At present, proposals to construct large-scale provincial freeways or high-voltage transmission lines are currently subject to individual EA requirements under Part II of the Act. From 2020 to 2022, when the province solicited public input on its draft projects list regulation under the amended Act, the Ontario government indicated that these types of projects (e.g., multi-lane highways >75 km and transmission lines >345 kV and >75km) would continue to trigger individual EAs (re-named “Comprehensive EAs”).
However, the Ontario government is now proposing to further narrow the scope of the draft projects list regulation. For example, according to the Registry posting (ERO 019-4219), “the revisions to the proposal involve moving all transportation (highways and rail) and electricity transmission projects that had been proposed for a comprehensive EA to a streamlined EA process.”

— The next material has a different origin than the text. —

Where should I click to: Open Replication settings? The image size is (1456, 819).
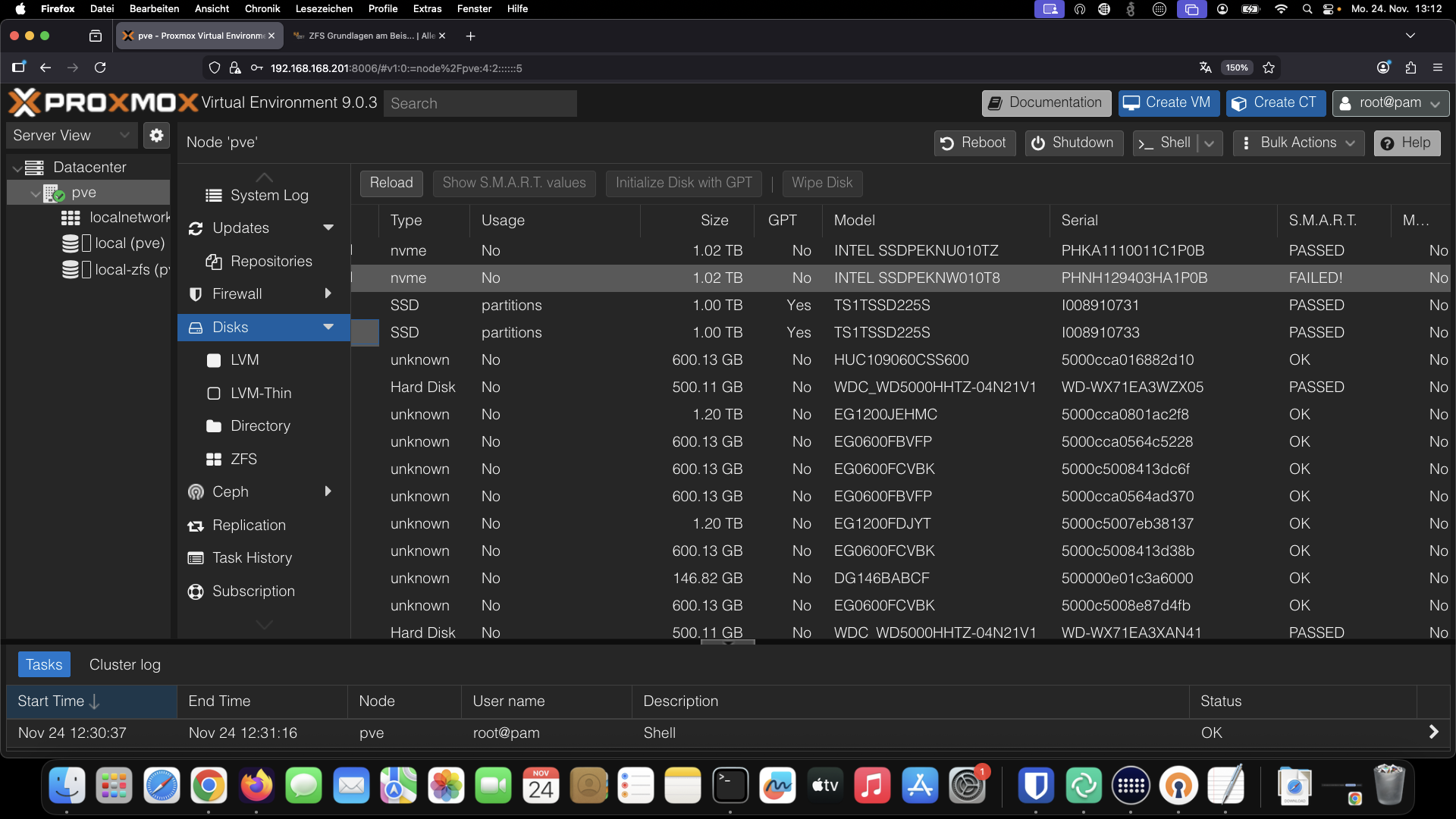point(248,526)
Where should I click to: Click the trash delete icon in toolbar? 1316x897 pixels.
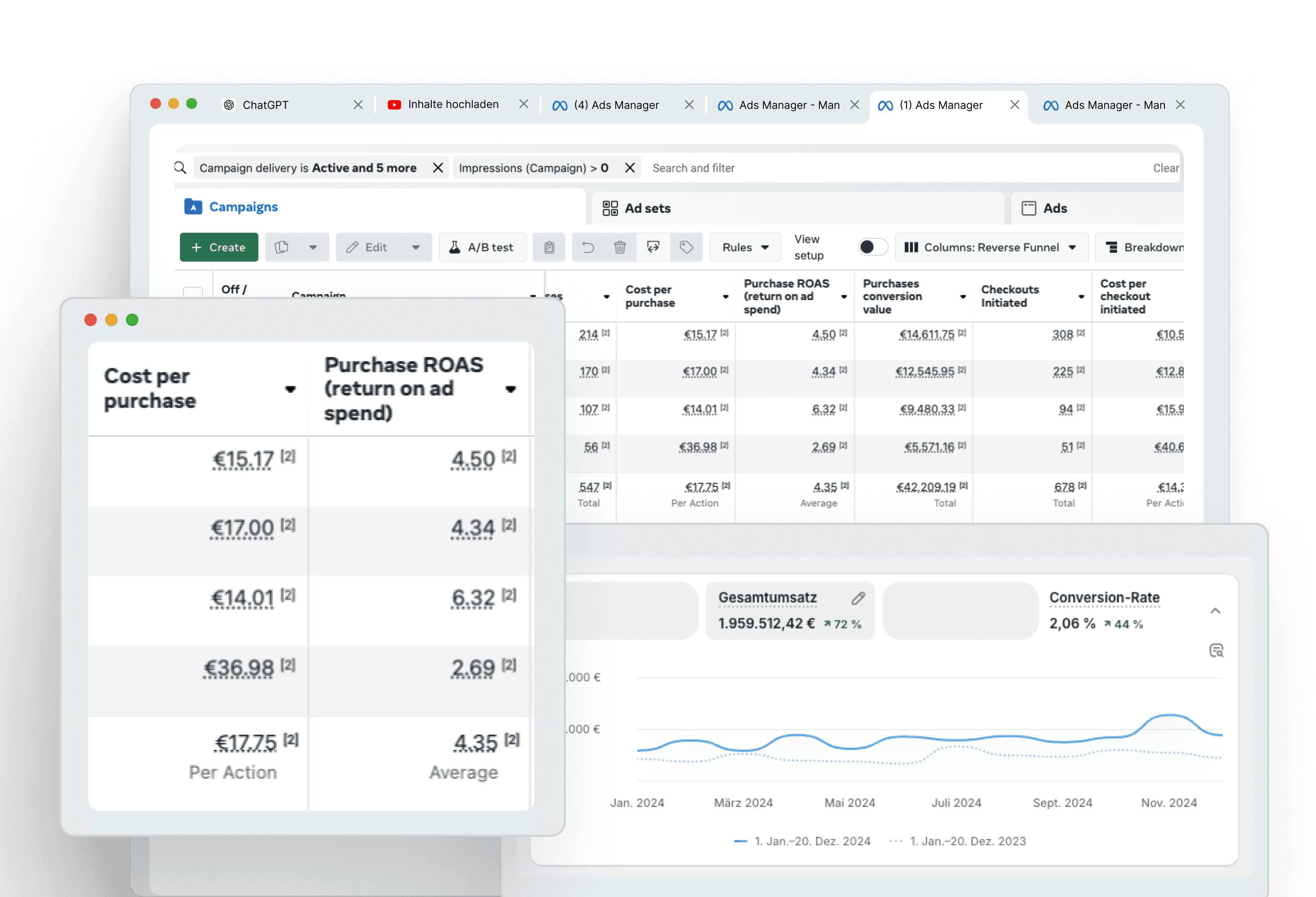click(619, 247)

In CELA’s view, this is an inappropriate, unjustified, and unacceptable rollback of current EA requirements for these environmentally significant projects for several reasons:
- the Streamlined EA process is not as robust, accountable, or participatory as the Comprehensive EA process;
- the Streamlined EA process does not result in a project-specific approval with binding and enforceable conditions imposed by the Minister and/or Cabinet;
- pursuant to the Bill 197 changes, it is no longer possible for Ontarians to file a “bump-up” (or “elevation”) request on environmental grounds to ask the Minister to move a particularly significant project from the Streamlined EA process to the Comprehensive EA process; and
- Ontarians cannot request the Minister to refer a Streamlined Class EA project to the independent Ontario Land Tribunal for a public hearing and decision.
Members of the public have until May 9, 2023 to submit comments to the Ontario government about this ill-advised proposal. CELA’s forthcoming brief on this matter will be posted on our website.
Photo credit: Fe de Leon
Inside CELA / From the Foundation
Fe de Leon Appointed to Great Lakes Water Quality Board
CELA is very excited to congratulate Fe de Leon on her appointment to the International Joint Commission’s Great Lakes Water Quality Board! Researcher and paralegal with CELA, Fe brings deep expertise and passion to this appointment and will continue to enhance connections through this important international advisory body.
Farewell to Flavia Zaka
We are grateful to Flavia Zaka for her hard work and contribution to CELA over the last three months. Flavia came on short-term with CELA to help fill in while Ramani Nadarajah was on secondment. Flavia first started working with CELA during law school, and we were thrilled to have her back!
Feature from the Archives
This month’s feature from the CELA archives is “The Fate of the Great Lakes – Sustaining or Draining the Sweetwater Seas?”. The report from 1997, co-authored by CELA and Great Lakes United, addressed chronic and emerging issues impacting the sustainability of the waters of the Great Lakes.
Photo credit: Petri Bailey
Webinars & Resources
Heat Exposure for Agricultural Workers
As a consequence of the climate crisis, the length, intensity, and frequency of heat waves in Canada are expected to increase. In this new report, CELA provides recommendations to protect outdoor workers and greenhouse workers against extreme heat conditions. It focuses particularly on migrant workers, an especially vulnerable but indispensable part of Ontario’s workforce.